(Passage)
Several US residents under observation after deadly hantavirus outbreak on cruise ship – National & International News
Several US residents under observation after deadly hantavirus outbreak on cruise ship
For the last few weeks, a crisis has been unfolding on a luxury cruise ship in the Atlantic Ocean, the MV Hondius. The Hondius’s passengers had been touring and exploring isolated islands in the southern Atlantic. Either somewhere along their journey or before they left port, someone on board was exposed to Andean hantavirus. Hantaviruses are most commonly transmitted by contact with rat feces. The Andean variant is the only hantavirus confirmed to be spreadable by human-to-human contact. In the environment of a cruise ship, such an infection can put everyone aboard at risk.
Three people have died so far, including a Dutch man, 70, who died on April 11; his wife, 69, who died in a South African hospital on April 26; and a German woman who died on the ship on May 2. For the last several days, the ship has been anchored off Cabo Verde, an island nation off the coast of West Africa. After three infected people were medically evacuated from the ship on Wednesday, the ship is now on its way to Spain’s Canary Islands. There, the 146 passengers and crew will be screened, quarantined and treated if necessary and then repatriated to their home countries. Cabo Verde reportedly denied the Hondius permission to dock because they did not have the resources to undertake those measures.
So far, eight infections have been confirmed with hospitalizations in the Netherlands, Switzerland and South Africa so far. According to passengers still on the ship, 23 people disembarked from the ship on the island of St. Helena on April 21 (10 days after the first victim died) and were only contacted within the last 3 days.
Several of the passengers who have returned home are US residents and they are being monitored in at least three states, Georgia, California and Arizona.
What are the risks?
Hantavirus is extremely deadly with a death rate of around 40%, according to health authorities. Symptoms include fever and cardio pulmonary distress. The virus also has an unusually long incubation period before a patient shows symptoms, which can be up to 8 weeks after exposure.
There is no known antiviral treatment for hantavirus. The disease is usually treated with breathing support in severe cases.
However, health authorities maintain that the risk to the general public is long. These hantaviruses are most readily spread by close contact with an infected individual, especially if there is an exchange of bodily fluids.

(Source information)
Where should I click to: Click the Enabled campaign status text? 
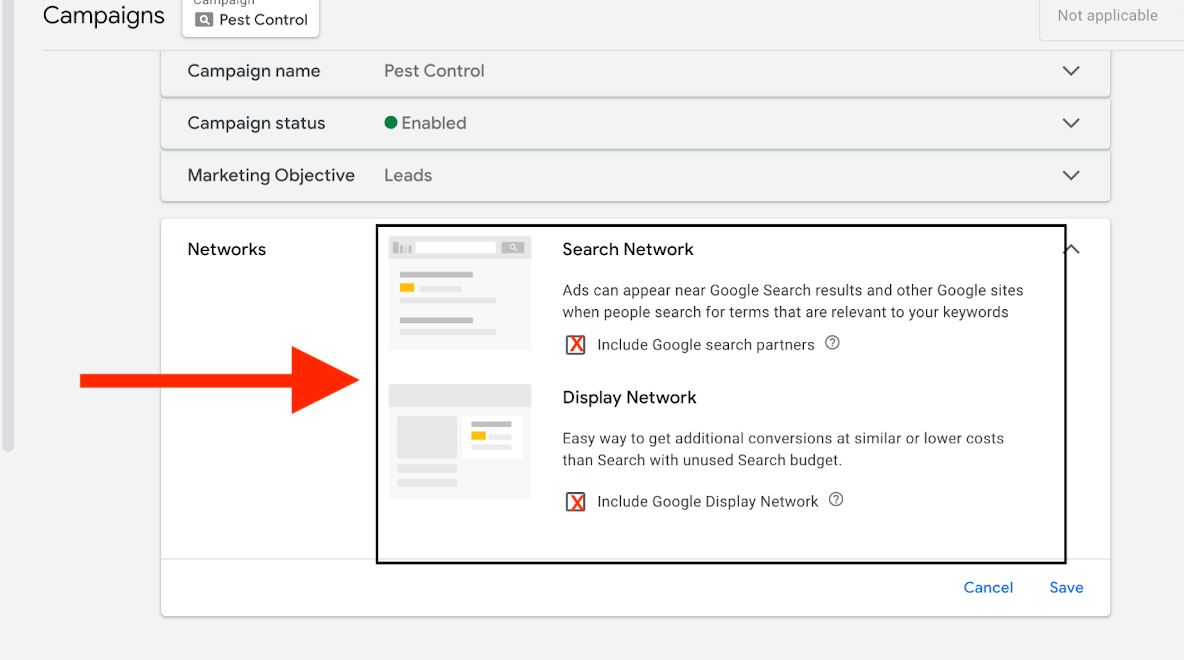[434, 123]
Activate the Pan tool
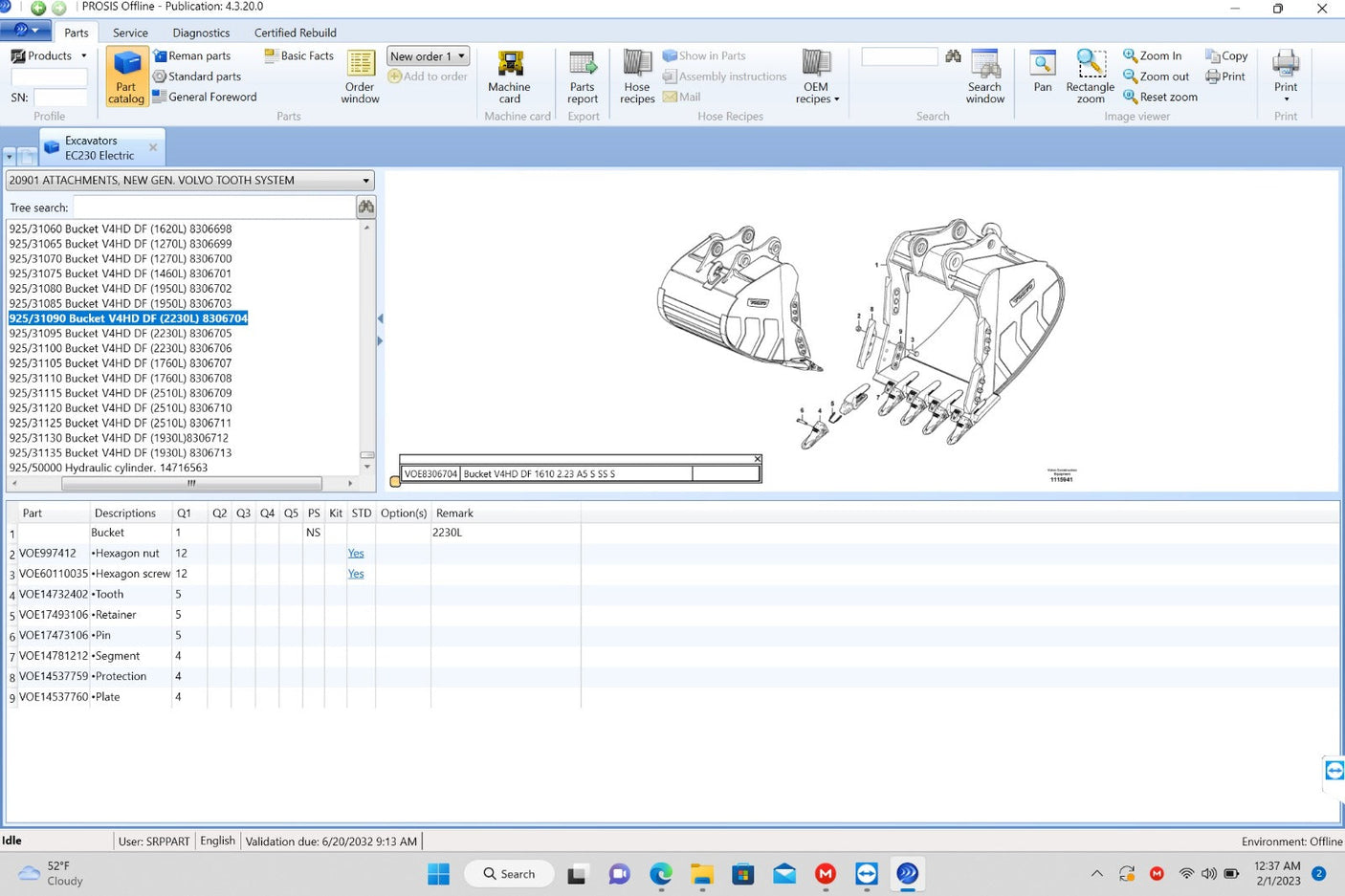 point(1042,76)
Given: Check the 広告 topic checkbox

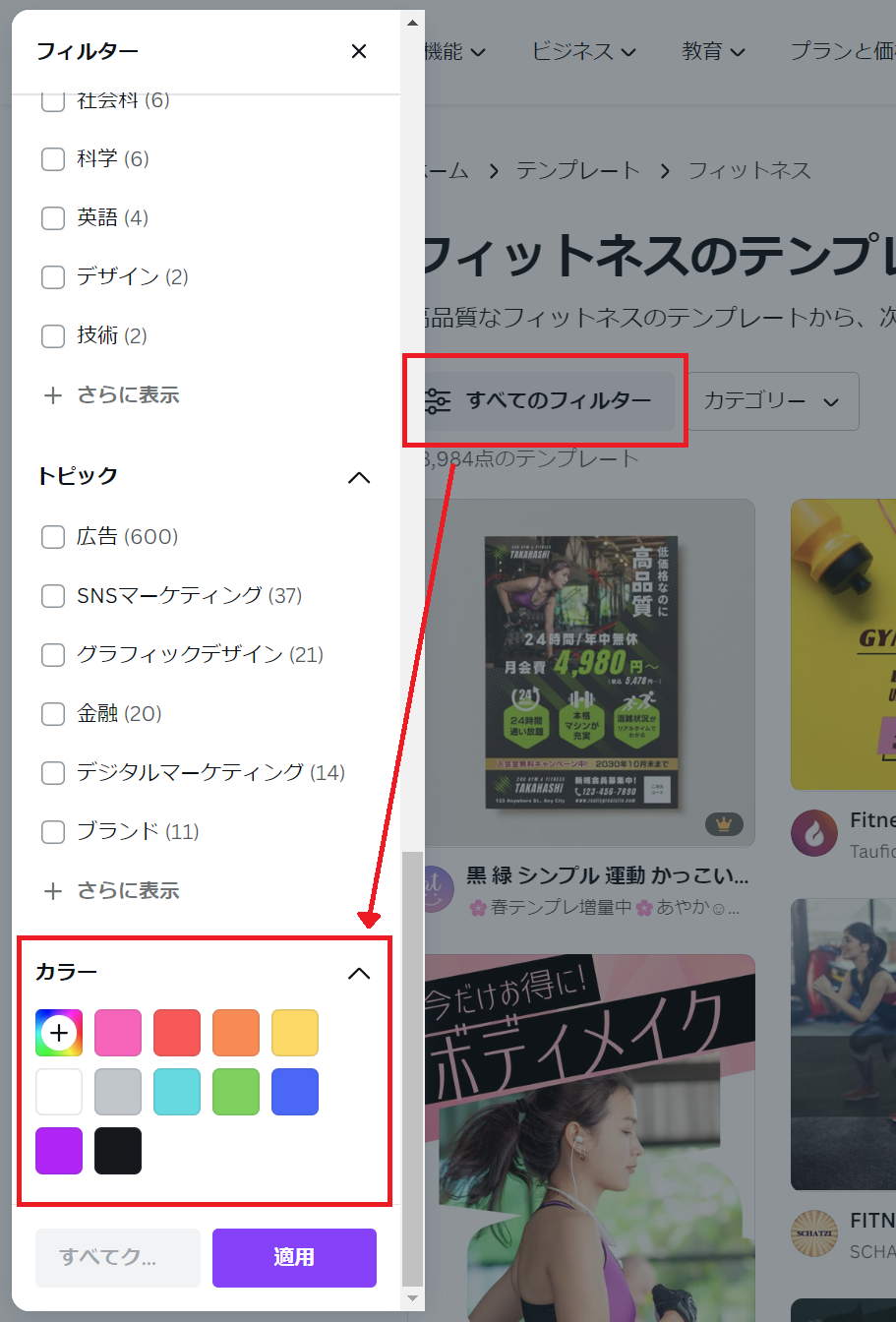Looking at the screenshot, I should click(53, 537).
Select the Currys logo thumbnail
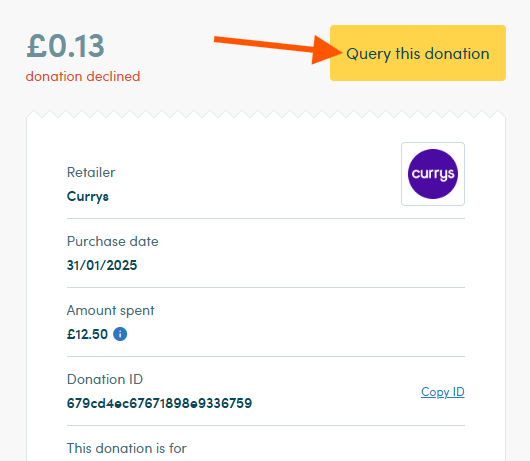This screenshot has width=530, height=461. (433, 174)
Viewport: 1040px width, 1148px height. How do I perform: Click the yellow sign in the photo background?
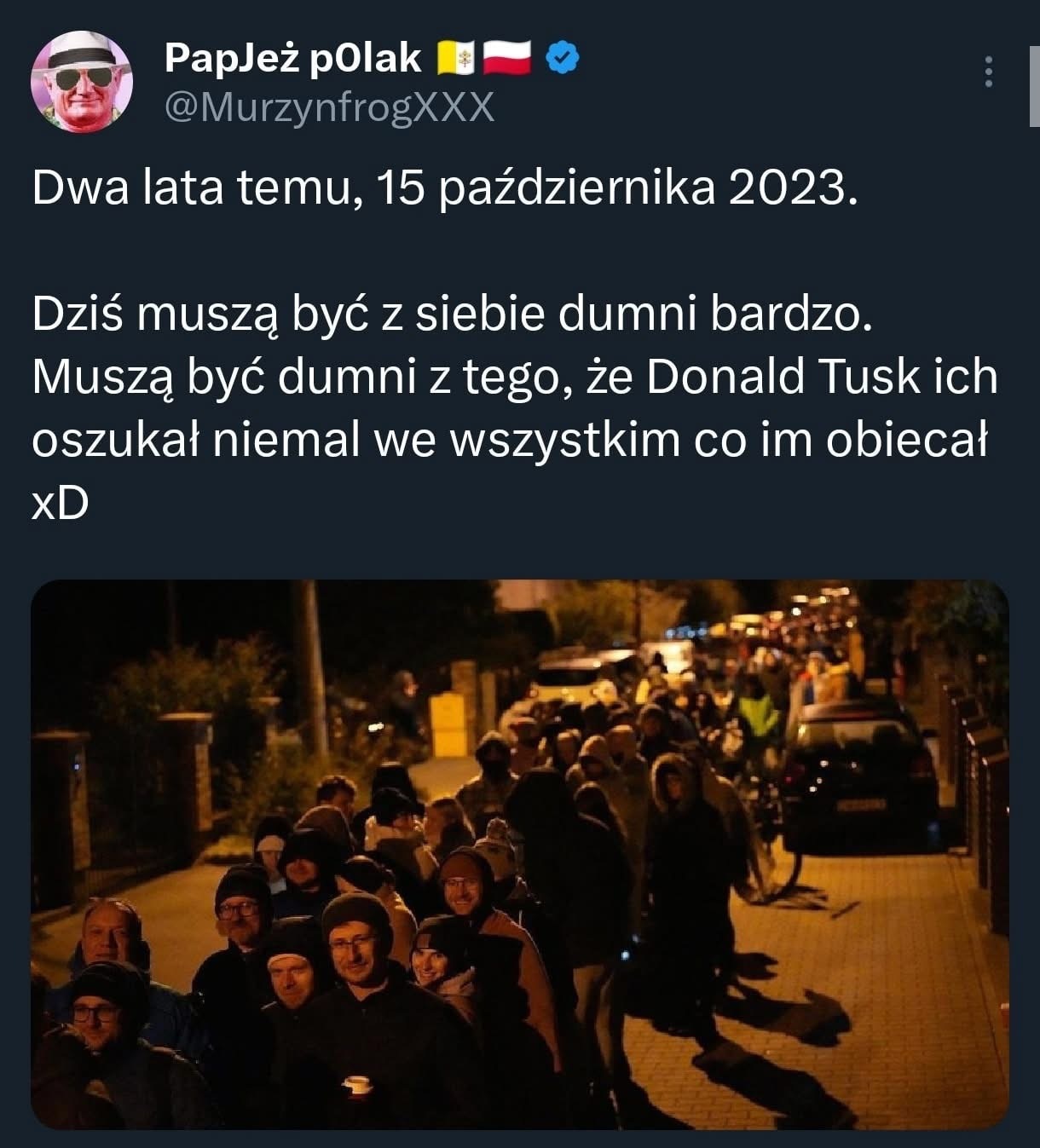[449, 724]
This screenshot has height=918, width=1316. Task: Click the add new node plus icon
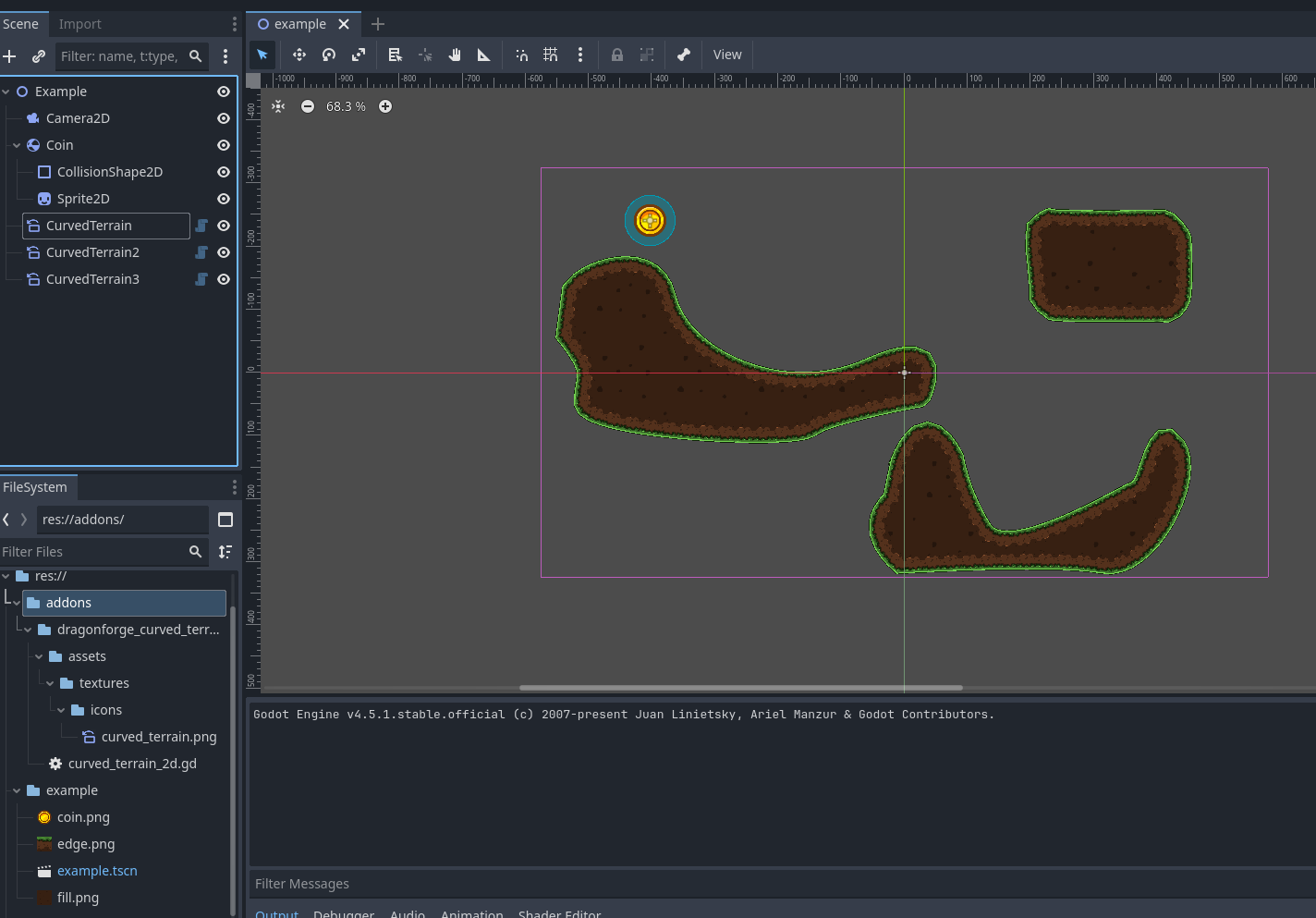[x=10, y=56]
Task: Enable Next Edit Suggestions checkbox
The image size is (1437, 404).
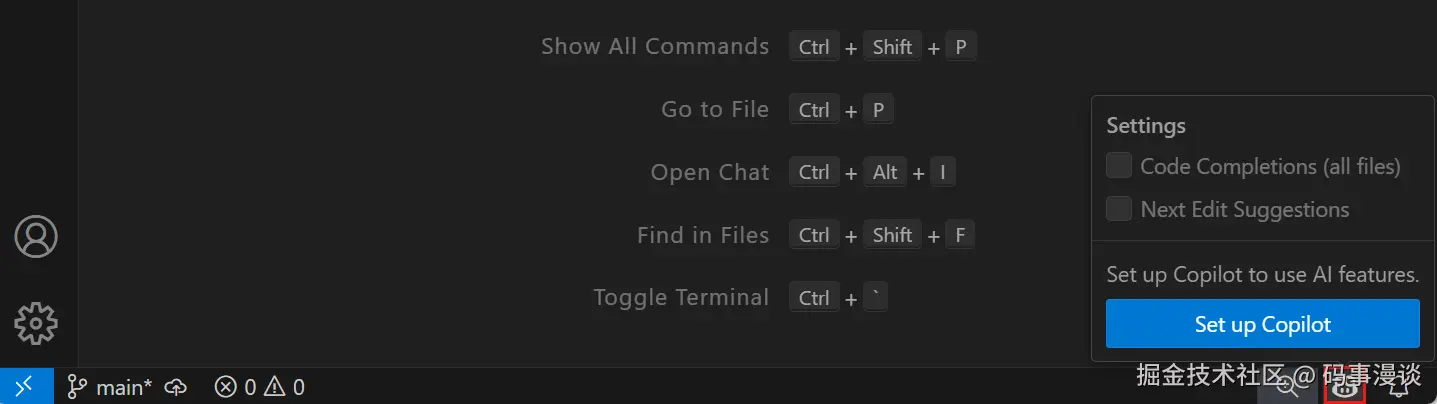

(Problem statement)
In the hantavirus cruise ship article, which hantavirus is the only one confirmed to spread through human-to-human contact?

(Answer)
The Andean hantavirus.